A terceira diferença entre a justiça e as demais
virtudes morais está em que a justiça, ao contrário das
demais virtudes, que são um termo médio entre duas malícias,
é um termo médio mas não entre dois vícios opostos. A justiça
é um termo médio entre fazer o injusto e padecer o injusto;
fazer o injusto é ter mais do que é devido enquanto que
padecer o injusto é ter menos do que a si é devido por ser
disto privado por alguém; o ato da justiça é fazer o igual,
que é o termo médio entre o mais e o menos. Ora, fazer o
injusto pertence à malícia, que é a injustiça, mas padecer o
injusto não pertence a nenhuma malícia, sendo mais uma pena
sofrida do que uma malícia (100).
Cabe à virtude da justiça não somente produzir as
ações justas, pelas quais nos ordenamos retamente aos outros,
mas também proferir julgamentos corretos.

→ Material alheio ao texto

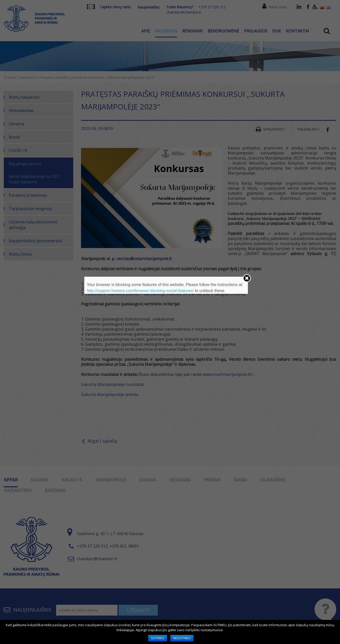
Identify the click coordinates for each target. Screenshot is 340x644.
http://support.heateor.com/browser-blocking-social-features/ (140, 291)
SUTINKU (158, 638)
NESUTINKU (182, 638)
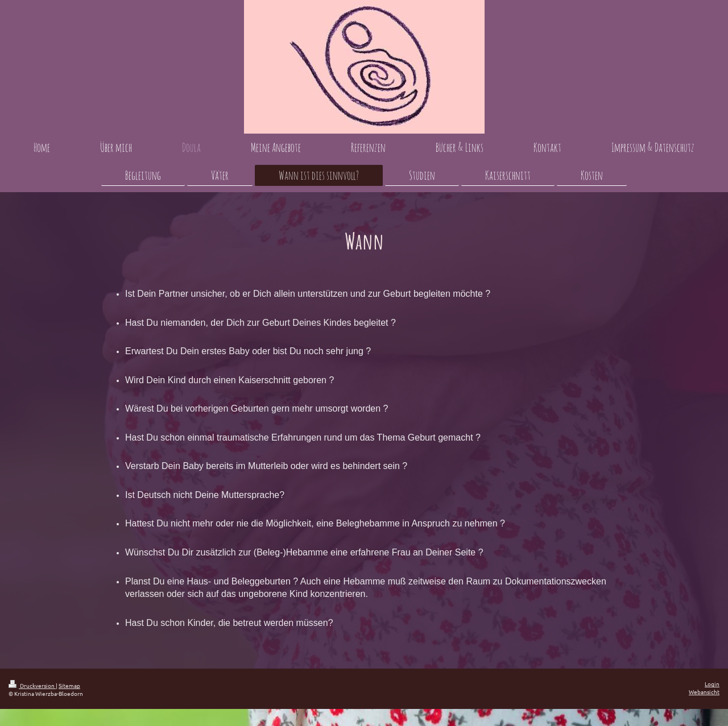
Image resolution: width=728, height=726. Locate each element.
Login (712, 683)
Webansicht (704, 691)
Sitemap (69, 685)
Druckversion (32, 685)
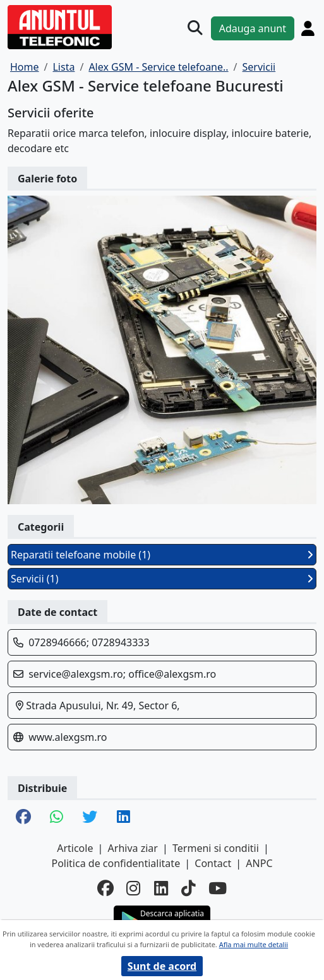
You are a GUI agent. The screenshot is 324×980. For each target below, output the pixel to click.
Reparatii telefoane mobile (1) (162, 555)
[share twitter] (90, 818)
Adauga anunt (253, 28)
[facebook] (105, 888)
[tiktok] (188, 888)
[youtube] (217, 888)
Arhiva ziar (133, 848)
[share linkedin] (123, 818)
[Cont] (308, 28)
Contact (213, 863)
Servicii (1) (162, 579)
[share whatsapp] (56, 818)
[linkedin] (161, 888)
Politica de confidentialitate (116, 863)
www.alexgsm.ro (68, 737)
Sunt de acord (162, 966)
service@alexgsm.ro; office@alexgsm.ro (122, 674)
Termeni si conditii (215, 848)
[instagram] (133, 888)
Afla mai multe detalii (253, 944)
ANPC (259, 863)
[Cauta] (195, 28)
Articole (75, 848)
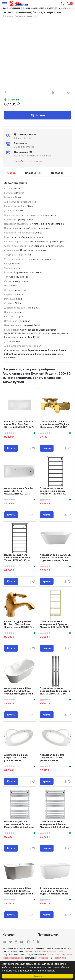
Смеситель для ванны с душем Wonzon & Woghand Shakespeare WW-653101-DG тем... (55, 426)
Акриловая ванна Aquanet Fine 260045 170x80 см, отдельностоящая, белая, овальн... (55, 892)
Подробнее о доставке (28, 161)
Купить (38, 115)
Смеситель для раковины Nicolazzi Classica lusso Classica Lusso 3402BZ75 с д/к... (19, 625)
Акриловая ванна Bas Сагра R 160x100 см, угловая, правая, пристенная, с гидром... (53, 759)
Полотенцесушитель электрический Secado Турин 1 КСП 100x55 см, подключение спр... (17, 559)
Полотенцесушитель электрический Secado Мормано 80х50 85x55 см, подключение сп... (55, 826)
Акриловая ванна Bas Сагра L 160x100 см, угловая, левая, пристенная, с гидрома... (18, 759)
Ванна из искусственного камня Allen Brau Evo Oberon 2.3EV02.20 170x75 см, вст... (19, 426)
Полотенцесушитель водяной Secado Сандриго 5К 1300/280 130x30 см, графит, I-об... (55, 692)
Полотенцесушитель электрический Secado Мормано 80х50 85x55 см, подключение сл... (19, 826)
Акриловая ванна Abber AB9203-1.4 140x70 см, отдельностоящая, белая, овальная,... (19, 892)
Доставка (57, 173)
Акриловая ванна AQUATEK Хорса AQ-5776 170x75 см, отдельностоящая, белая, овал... (55, 559)
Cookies (44, 958)
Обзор (11, 173)
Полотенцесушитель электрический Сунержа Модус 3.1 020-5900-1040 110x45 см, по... (54, 625)
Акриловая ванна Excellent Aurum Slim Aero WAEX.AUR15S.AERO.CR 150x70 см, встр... (19, 492)
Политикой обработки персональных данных (44, 951)
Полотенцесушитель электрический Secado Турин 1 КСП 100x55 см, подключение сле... (53, 492)
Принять (38, 976)
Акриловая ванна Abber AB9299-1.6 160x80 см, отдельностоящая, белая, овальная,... (19, 692)
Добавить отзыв (23, 16)
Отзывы (33, 173)
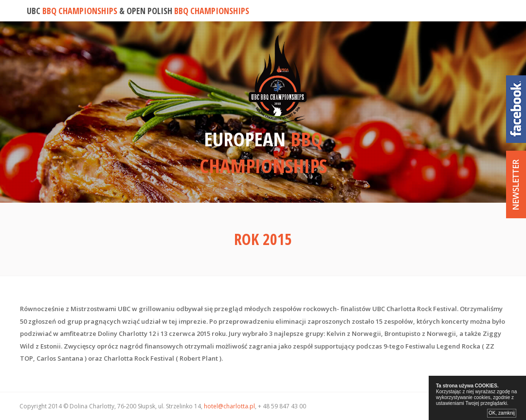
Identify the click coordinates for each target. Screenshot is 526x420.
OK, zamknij (502, 413)
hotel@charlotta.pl (229, 406)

No seu uso mais comum, a palavra julgamento
significa a correta determinação de qualquer coisa, tanto no
que é especulativo como no que é prático; entretanto, segundo
seu primeiro significado, julgamento significa a correta
determinação do justo. Tomado neste sentido, o julgamento é
um ato da virtude da justiça (101), porque definir algo
corretamente em qualquer obra da virtude é coisa que procede
do próprio hábito da virtude; assim como o casto é quem
determina corretamente aquilo que pertence à castidade, assim
também o julgamento, que importa na correta determinação do
que é justo, é algo que pertence propriamente à virtude da
justiça (102). Na medida em que o julgamento é um ato da razão
prática, é um ato da prudência; mas na medida em que para
proferir este julgamento é necessário possuir a idoneidade
que predispõe ao julgamento correto, o julgamento é ato da
virtude da justiça (103).
O exercício da virtude da justiça, diz o
Comentário à Ética, é mais difícil do que o exercício da arte
da Medicina. Nem todos reconhecem isto, e algumas pessoas
pensam não ser necessária grande virtude para conhecer o que
é justo e injusto, bastando para isto entender as coisas que
são ditas pela lei, que é o direito positivo. Mas estas
pessoas, continua o Comentário, se enganam, porque a letra da
lei, considerada de modo simples, não é o Direito a não ser
circunstancialmente. O verdadeiro Direito consiste em operar
e distribuir, isto é atribuir, de modo correto, os negócios e
as pessoas. Ora, acomodar convenientemente os negócios e as
pessoas é mais trabalhoso e mais difícil do que conhecer o
que é sanativo, em que consiste toda a arte da Medicina, pois
é maior a diversidade das coisas voluntárias nas quais
consiste a justiça do que a das compleições em que consiste a
saúde (104). Por isso é que os homens, quando duvidam do termo
médio entre o lucro e o prejuízo, recorrem ao juiz (105): o
julgamento é o ato próprio do juiz enquanto juiz; a própria
palavra juiz vem do latim judex que significa jus dicens,
isto é, aquele que diz o justo (106). Quando as pessoas
recorrem, porém, ao juiz, procedem da mesma maneira como se
estivessem se refugiando no que é justo, porque o juiz para
julgar corretamente deve ser como que animado pelo que é
justo de tal modo que a sua alma seja totalmente possuída
pela justiça (107); os homens, na verdade, recorrem ao juiz
assim como a uma justiça personificada (108). E esta função do
juiz, que exige dele uma alma tão impregnada pela justiça a
ponto de torná-lo como que uma personificação desta virtude,
é ato da virtude da justiça e é mais difícil do que a própria
arte da Medicina.
Na verdade, a justiça tem lugar de preeminência
entre todas as virtudes morais, não apenas por parte do
sujeito, porque está numa parte mais nobre da alma, isto é,
no apetite racional, ou seja, na vontade, enquanto que as
demais virtudes morais estão no apetite sensível, ao qual
pertencem as paixões, matéria das demais virtudes morais; mas
também por parte do objeto, porque as outras virtudes são
louvadas segundo o bem próprio do virtuoso, enquanto que a
justiça é louvada na medida em que o virtuoso se encontra bem
para com o outro: de fato, a justiça, de certa forma, é o bem
do outro (109). Apesar da fortaleza dizer respeito a coisas
mais difíceis do que a justiça, isto é, acerca dos perigos de
morte, a fortaleza não é mais nobre do que a justiça, porque
embora ela seja acerca de coisas mais difíceis, a justiça diz
respeito a coisas melhores, sendo útil na paz e na guerra,
enquanto que a fortaleza é útil apenas na guerra (110).